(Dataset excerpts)

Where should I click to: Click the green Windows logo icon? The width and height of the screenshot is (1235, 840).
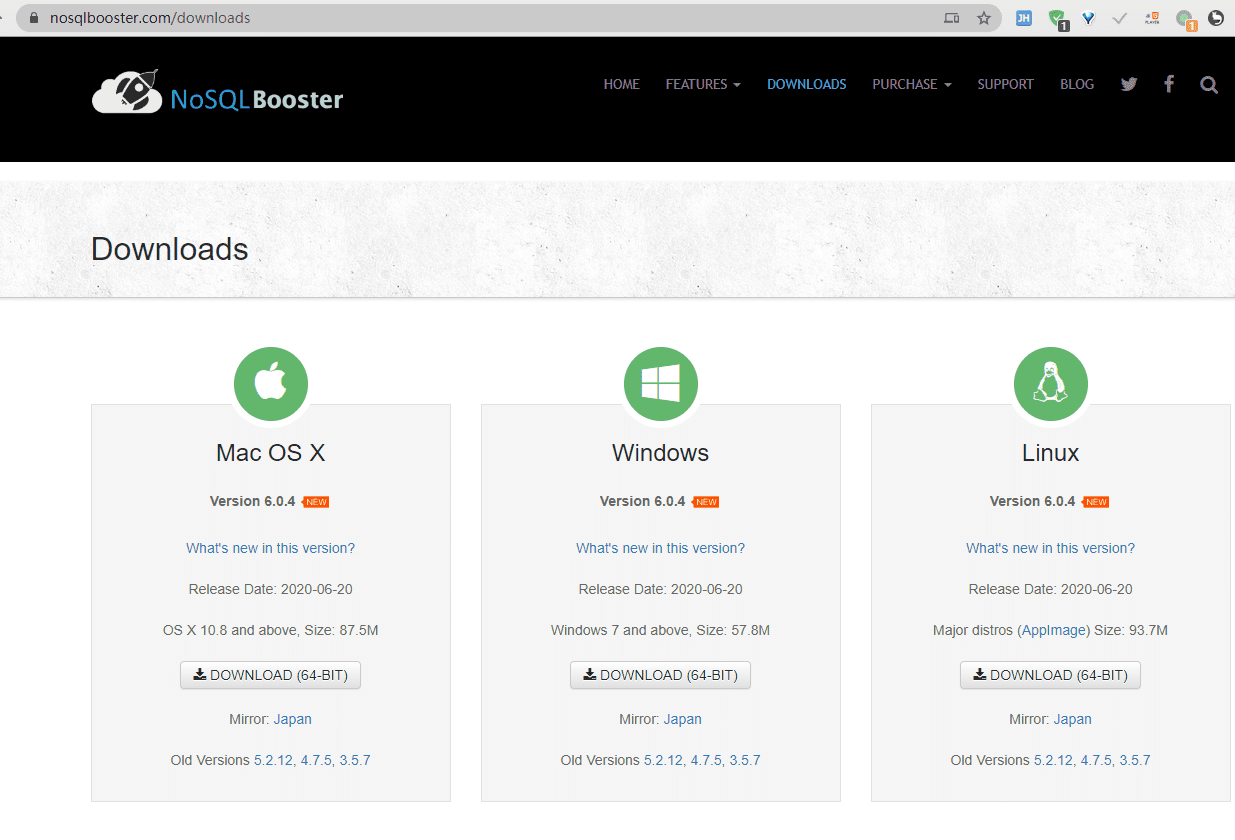coord(661,384)
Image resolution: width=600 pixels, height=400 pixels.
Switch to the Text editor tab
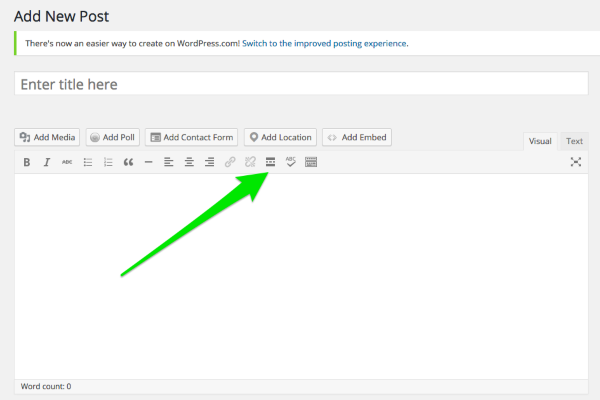coord(574,142)
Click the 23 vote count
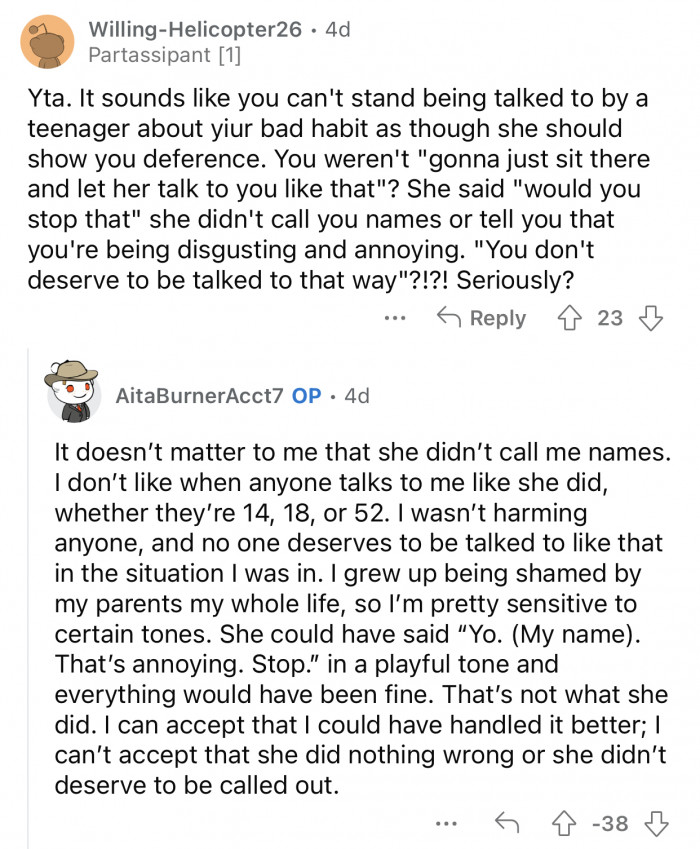The width and height of the screenshot is (700, 849). click(613, 318)
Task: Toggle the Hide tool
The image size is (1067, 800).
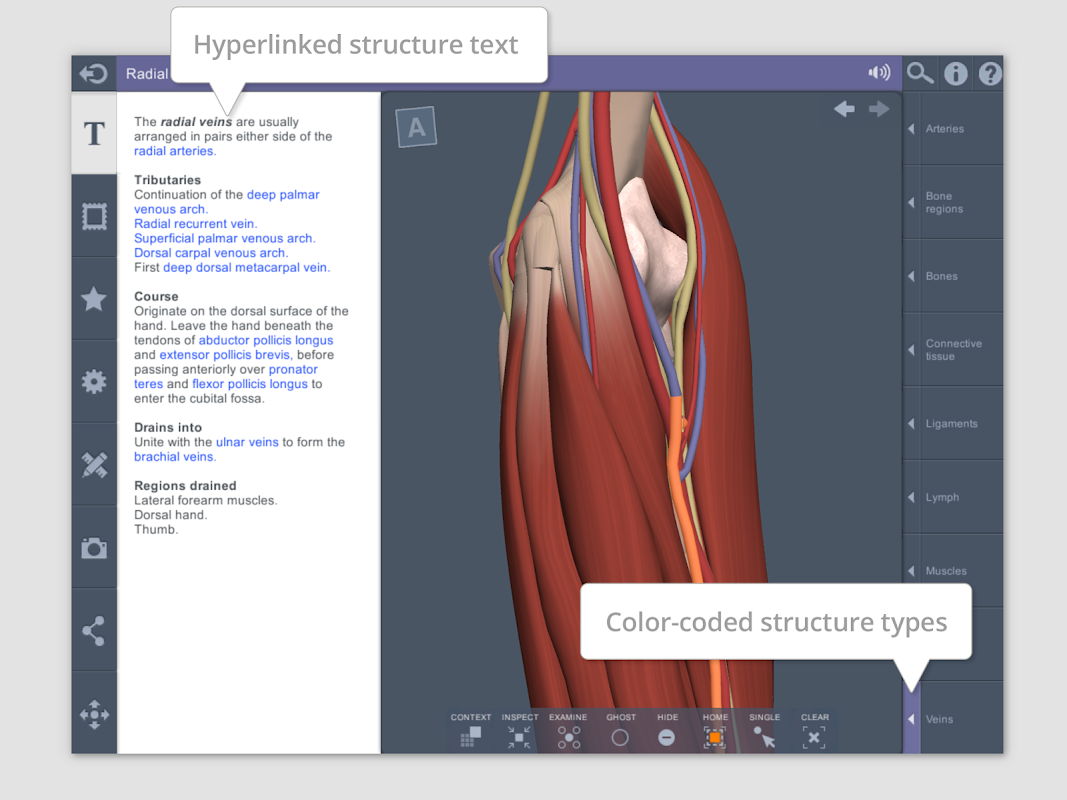Action: coord(667,737)
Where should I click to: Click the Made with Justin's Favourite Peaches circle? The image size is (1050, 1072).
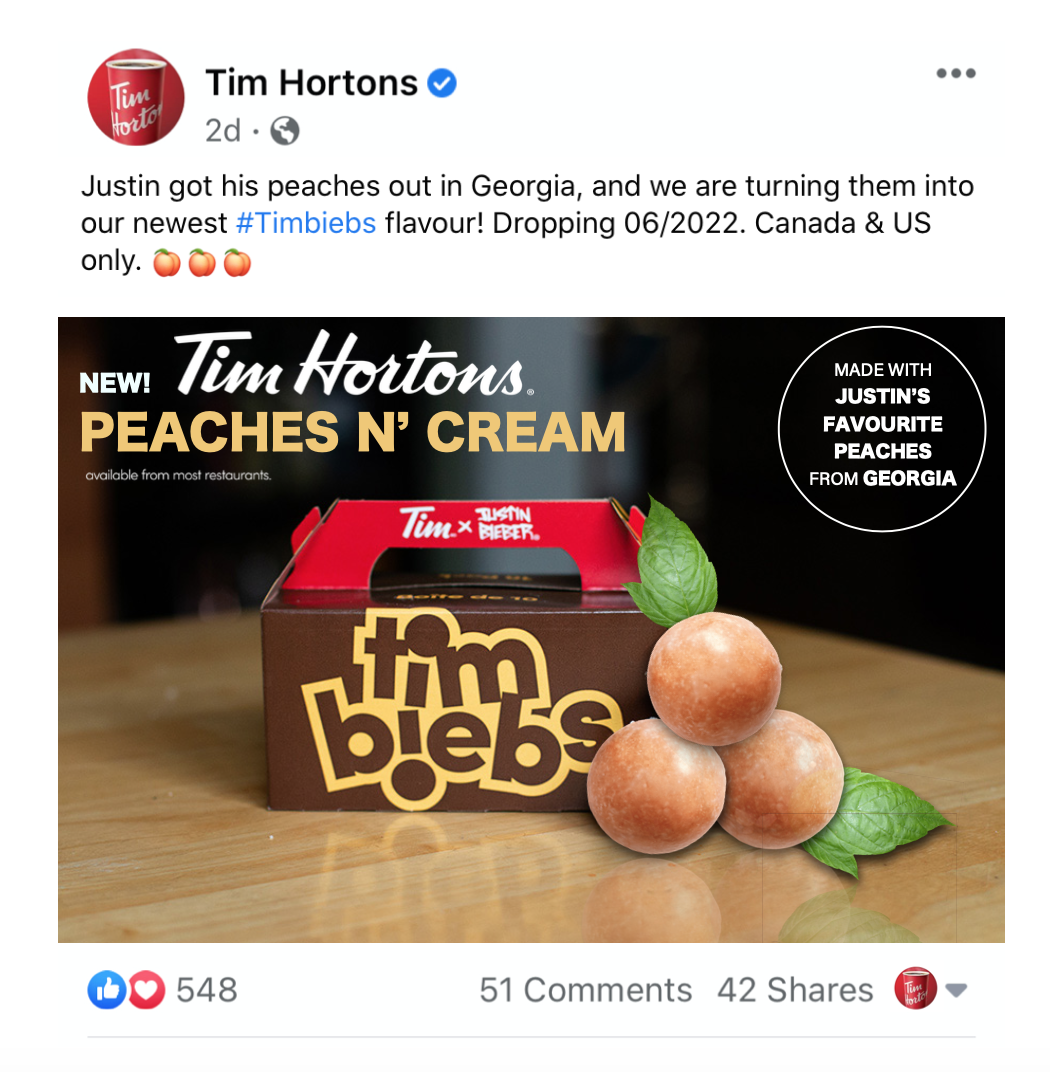pos(882,429)
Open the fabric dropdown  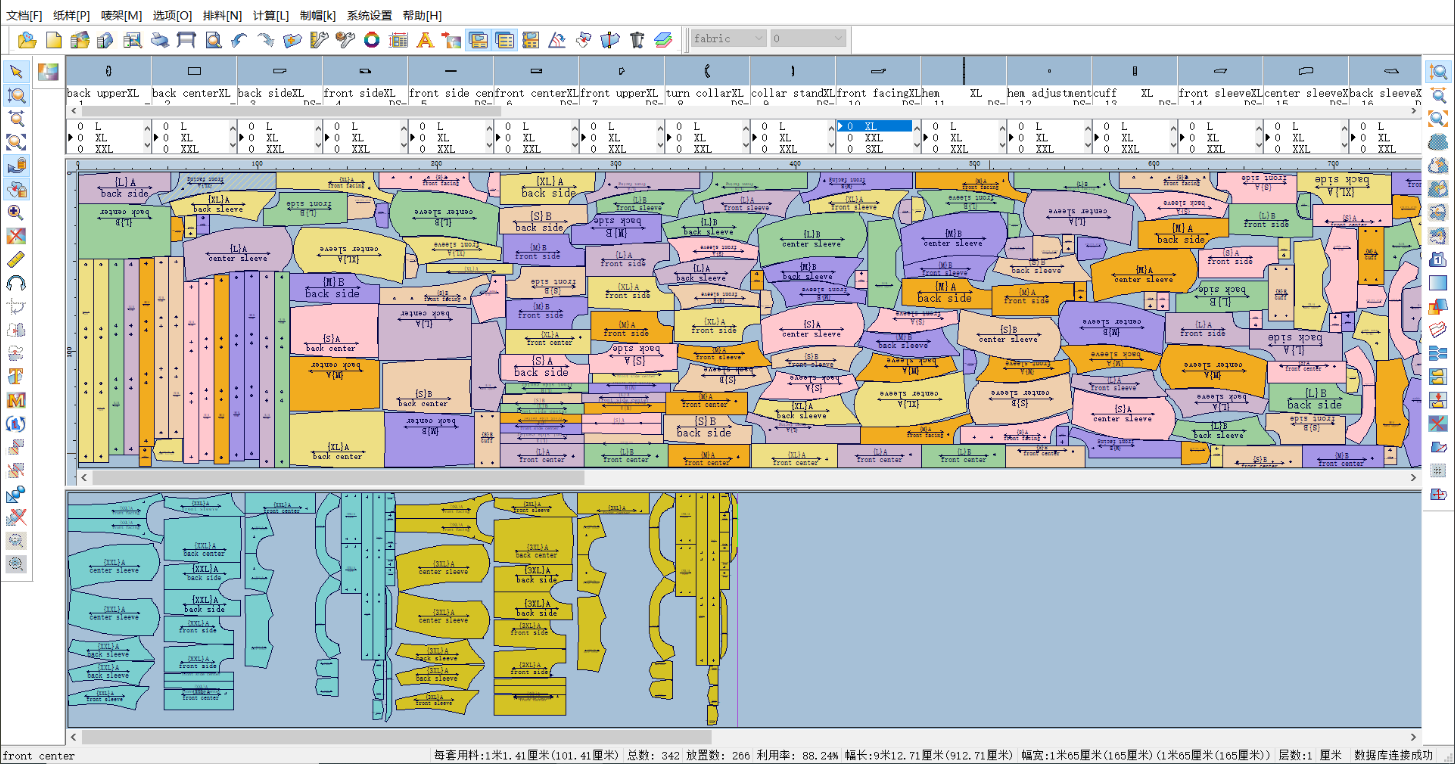(x=728, y=39)
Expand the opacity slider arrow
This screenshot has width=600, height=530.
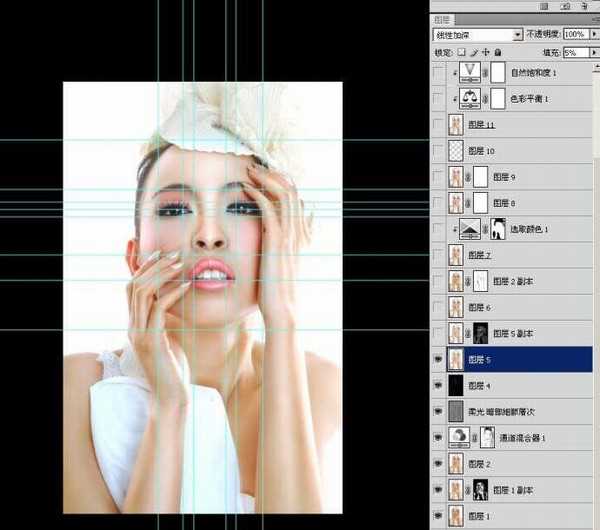click(595, 34)
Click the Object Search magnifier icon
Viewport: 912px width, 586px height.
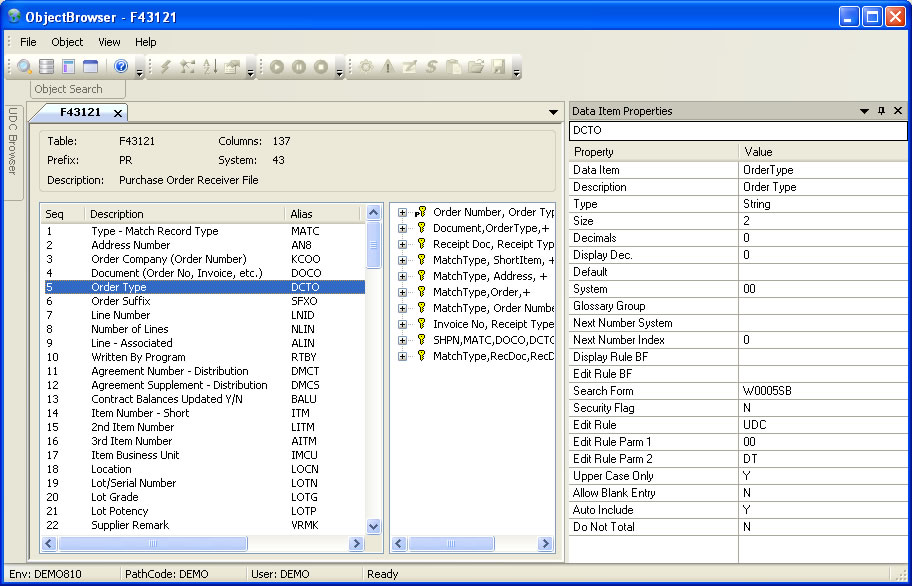[x=25, y=67]
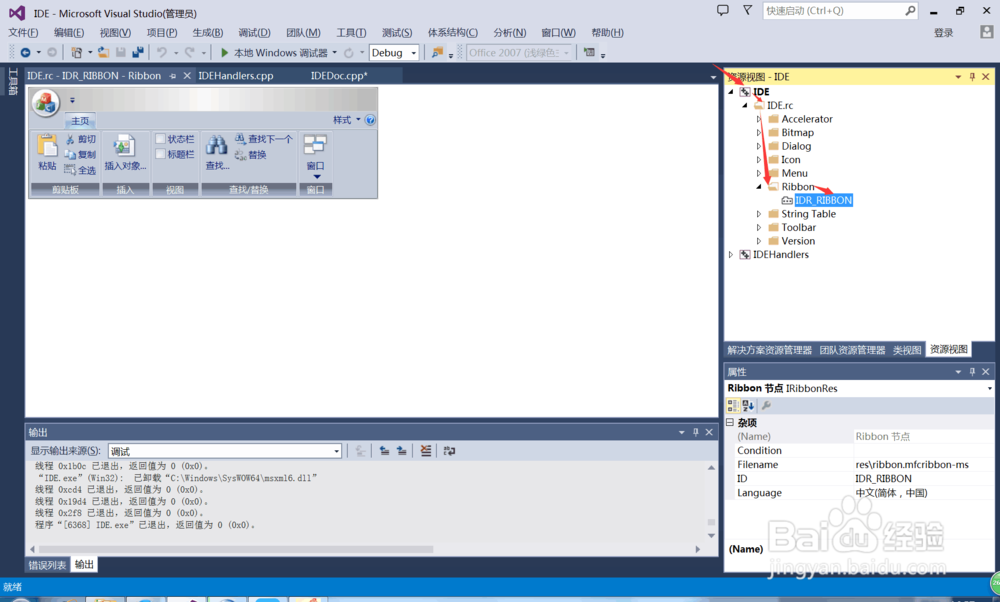This screenshot has width=1000, height=602.
Task: Expand the String Table node
Action: [x=759, y=213]
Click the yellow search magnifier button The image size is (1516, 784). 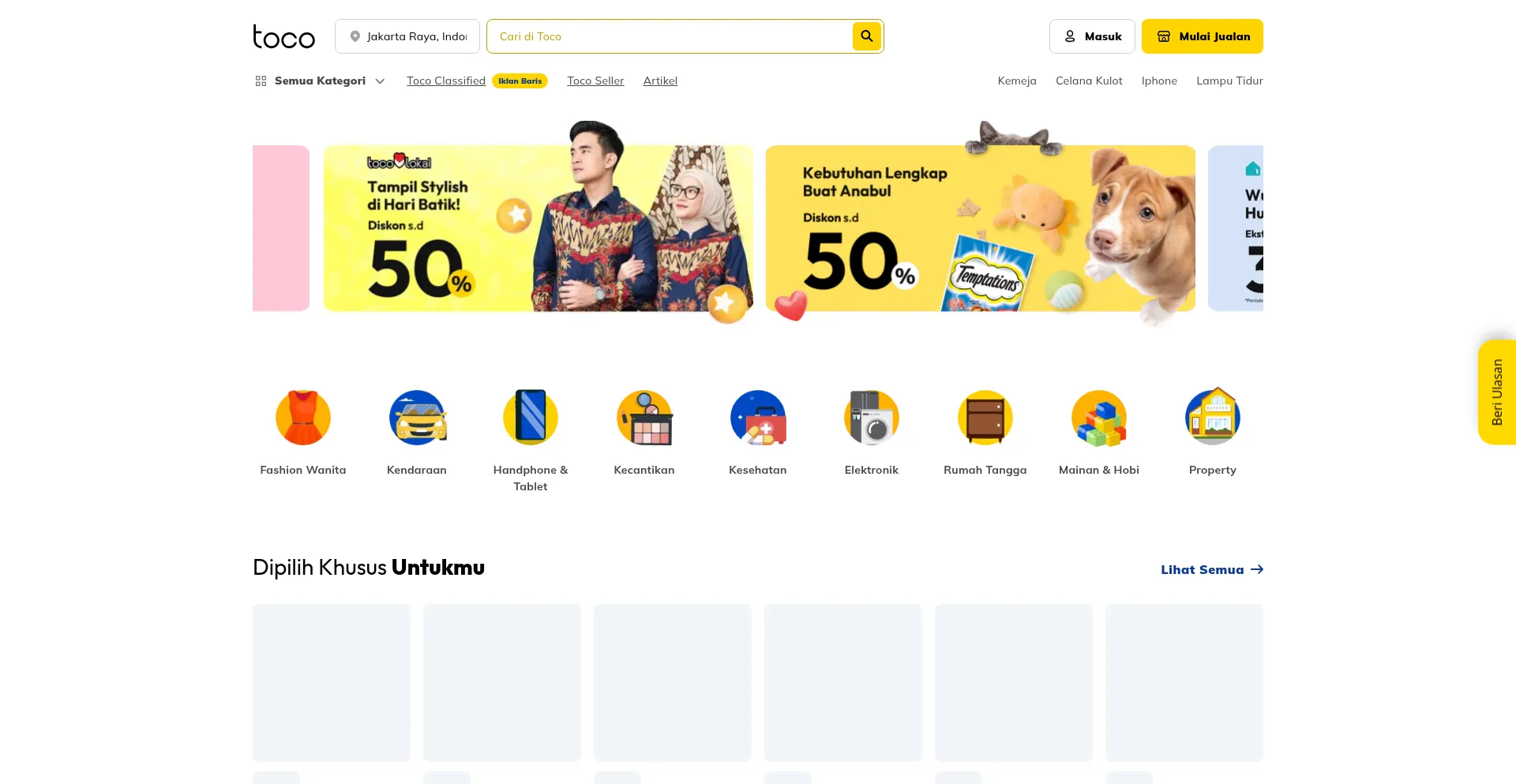[866, 36]
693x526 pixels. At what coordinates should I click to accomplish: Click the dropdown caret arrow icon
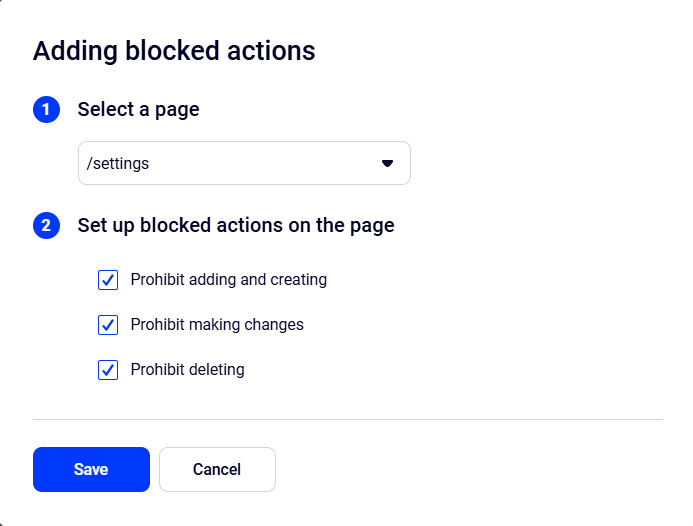pos(388,163)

> [To do] Word for word, write out each line from the one with "693x526 pixels. At" through the end of the entries above, and omit any pictures.

> [Output]
693x526 pixels. At what coordinates should I click to accomplish: Click the dropdown caret arrow icon
pos(388,163)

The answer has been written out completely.